DO THIS: Count the lines in the records below that contain the string "Task", where case counts, and give only the number.

[Entries for locating text and elements]
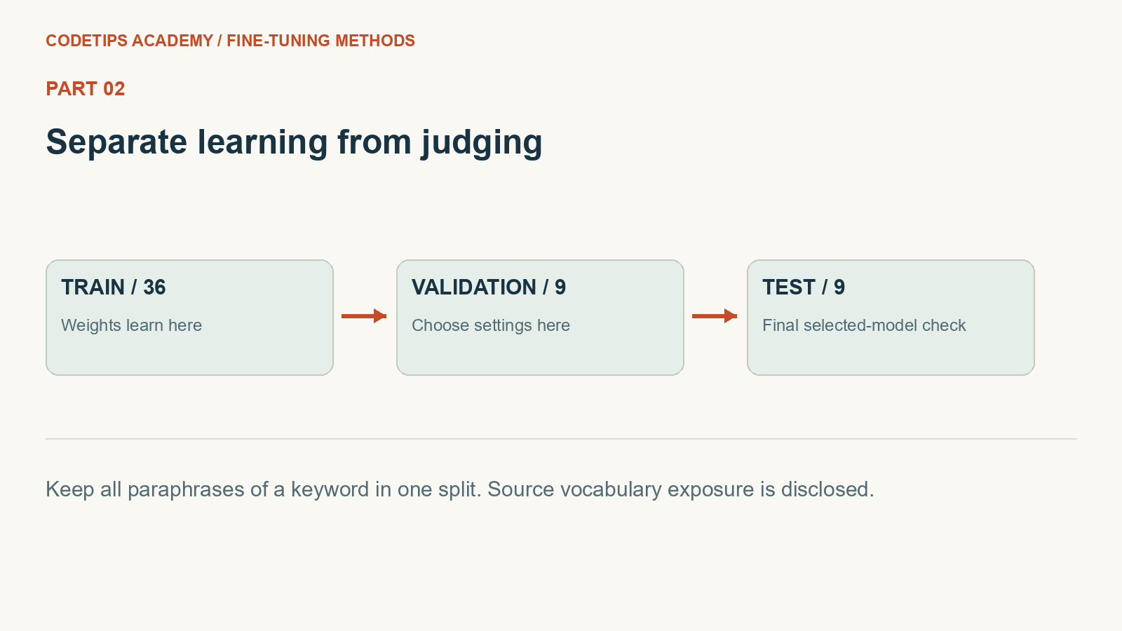This screenshot has height=631, width=1122.
Task: Click the horizontal divider line
Action: tap(561, 439)
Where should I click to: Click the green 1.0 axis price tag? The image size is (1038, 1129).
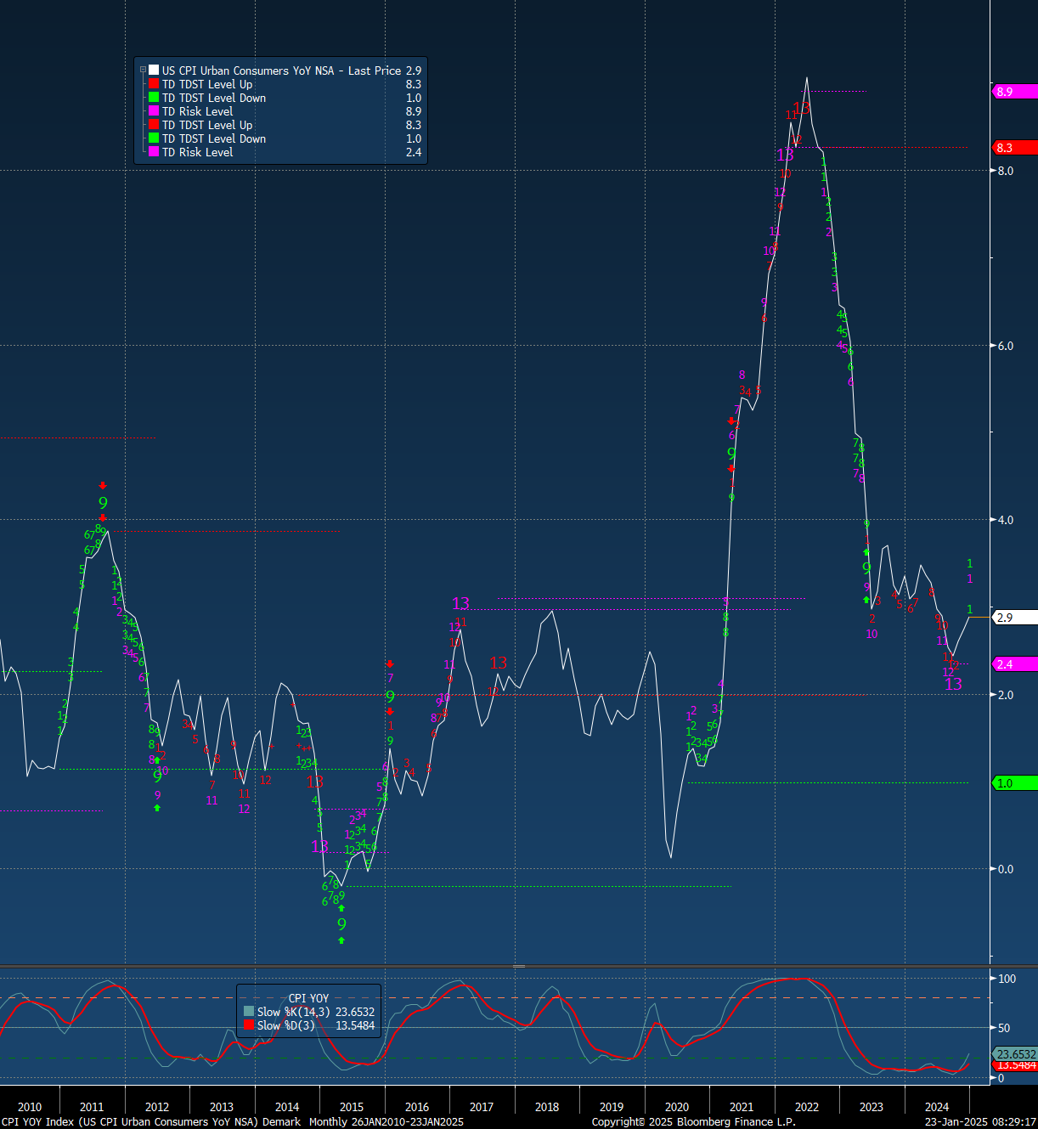coord(1014,783)
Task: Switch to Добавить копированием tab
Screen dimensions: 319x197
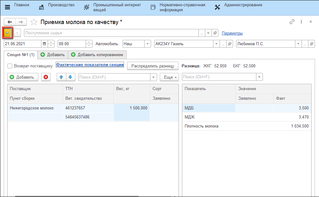Action: (97, 55)
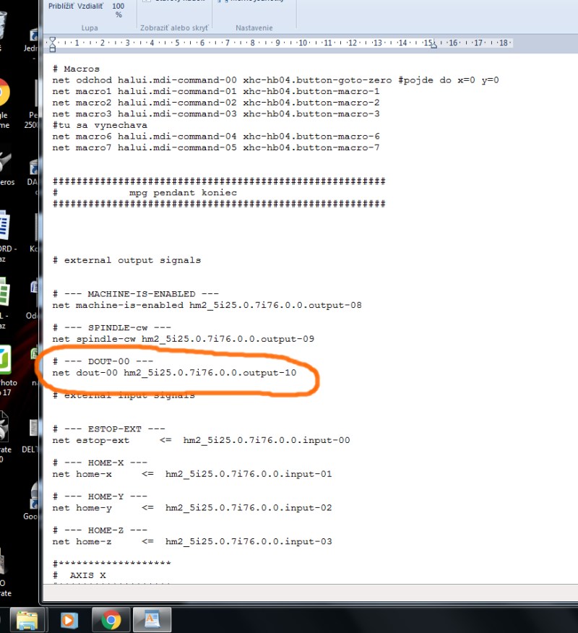Toggle the Stavový riadok checkbox
578x633 pixels.
click(x=147, y=1)
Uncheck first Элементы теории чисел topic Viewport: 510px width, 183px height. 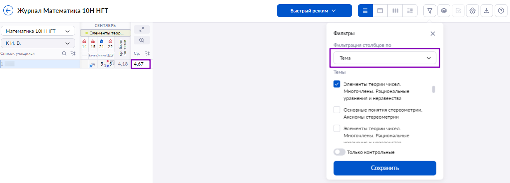pyautogui.click(x=337, y=84)
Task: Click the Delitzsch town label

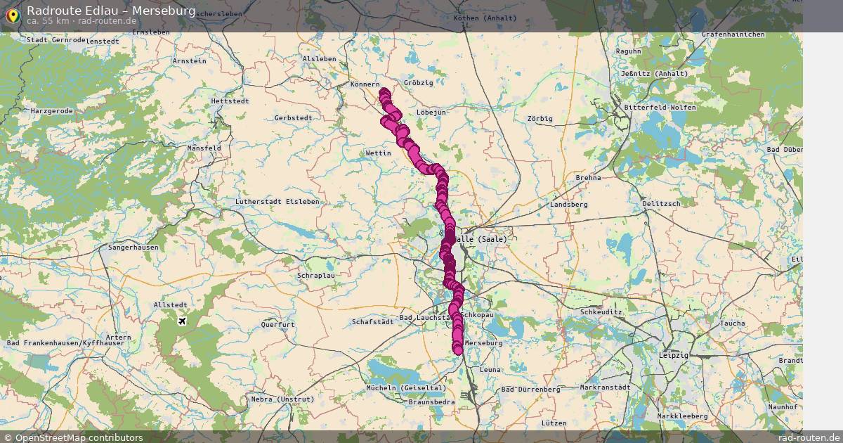Action: [661, 204]
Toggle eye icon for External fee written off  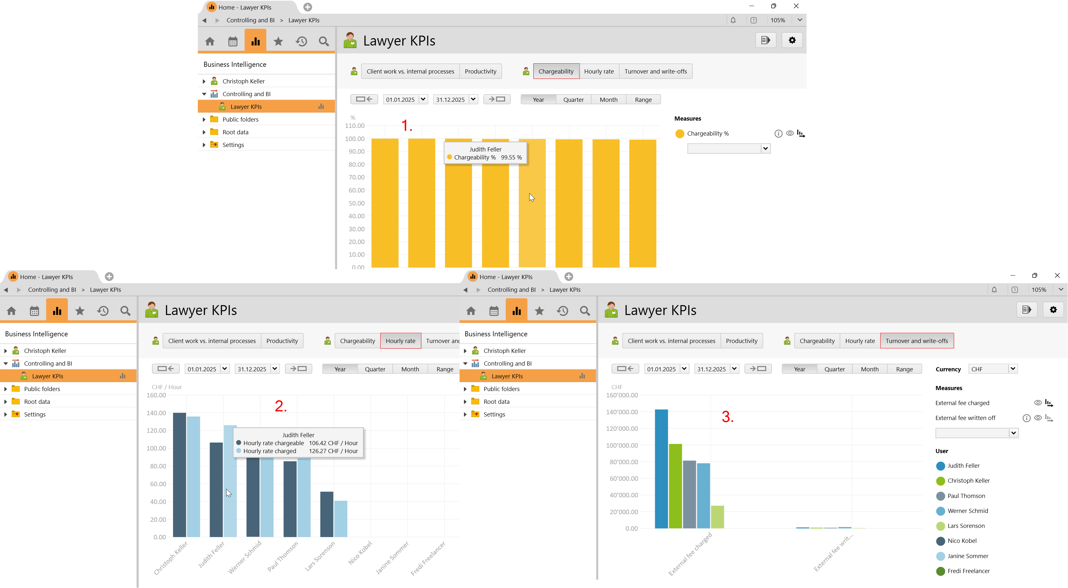(x=1037, y=418)
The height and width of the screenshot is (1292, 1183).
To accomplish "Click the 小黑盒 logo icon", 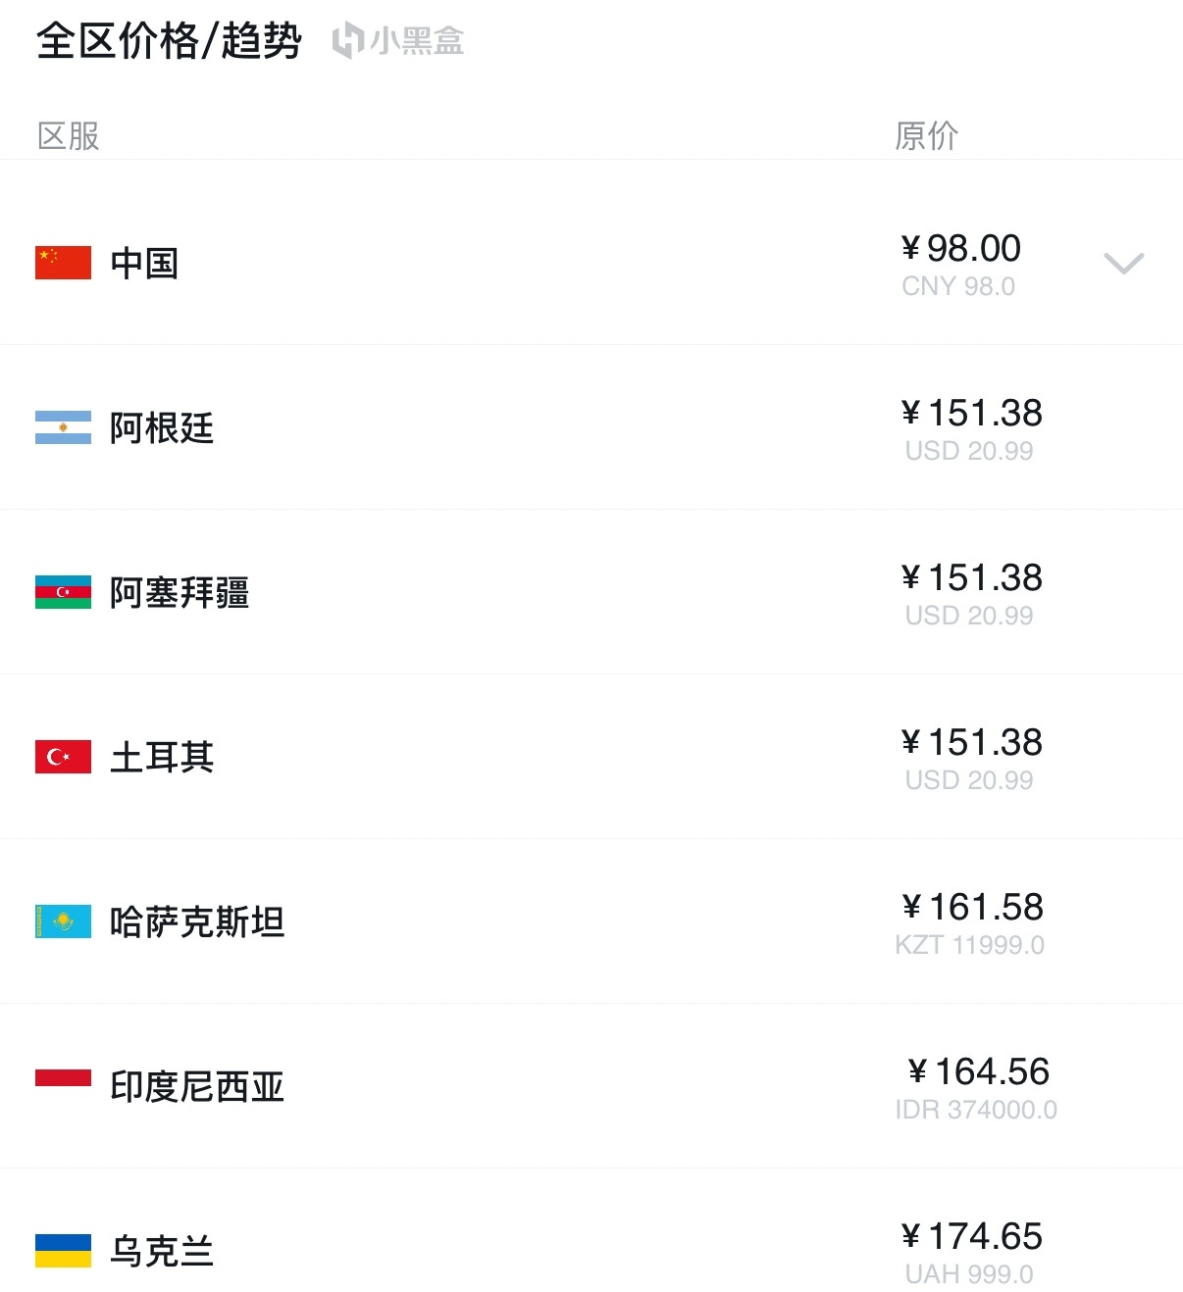I will (x=348, y=41).
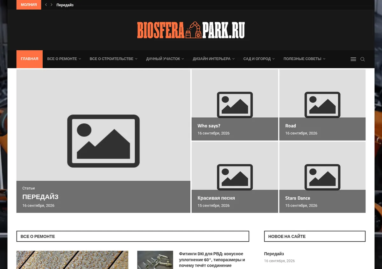Open the search magnifier icon
The width and height of the screenshot is (382, 269).
coord(363,59)
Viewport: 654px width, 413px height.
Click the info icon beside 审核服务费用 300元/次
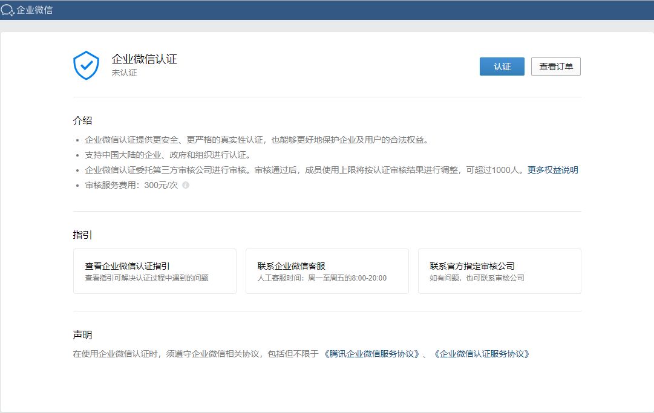[185, 185]
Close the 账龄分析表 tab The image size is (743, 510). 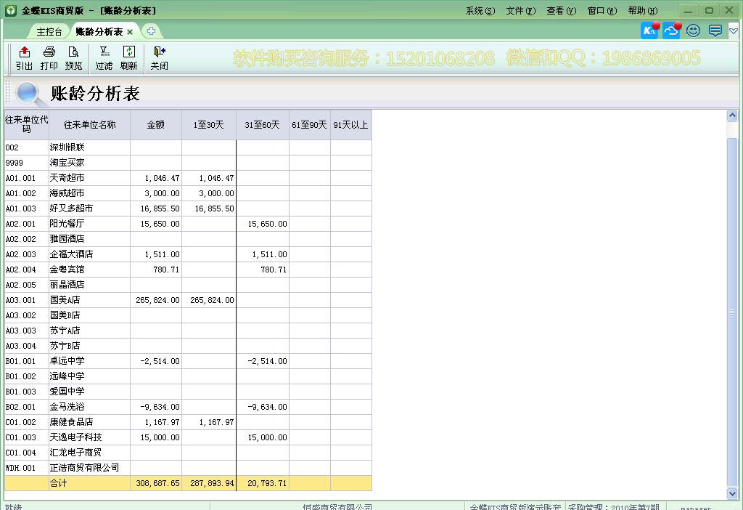130,32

CORRECT RESPONSE: 3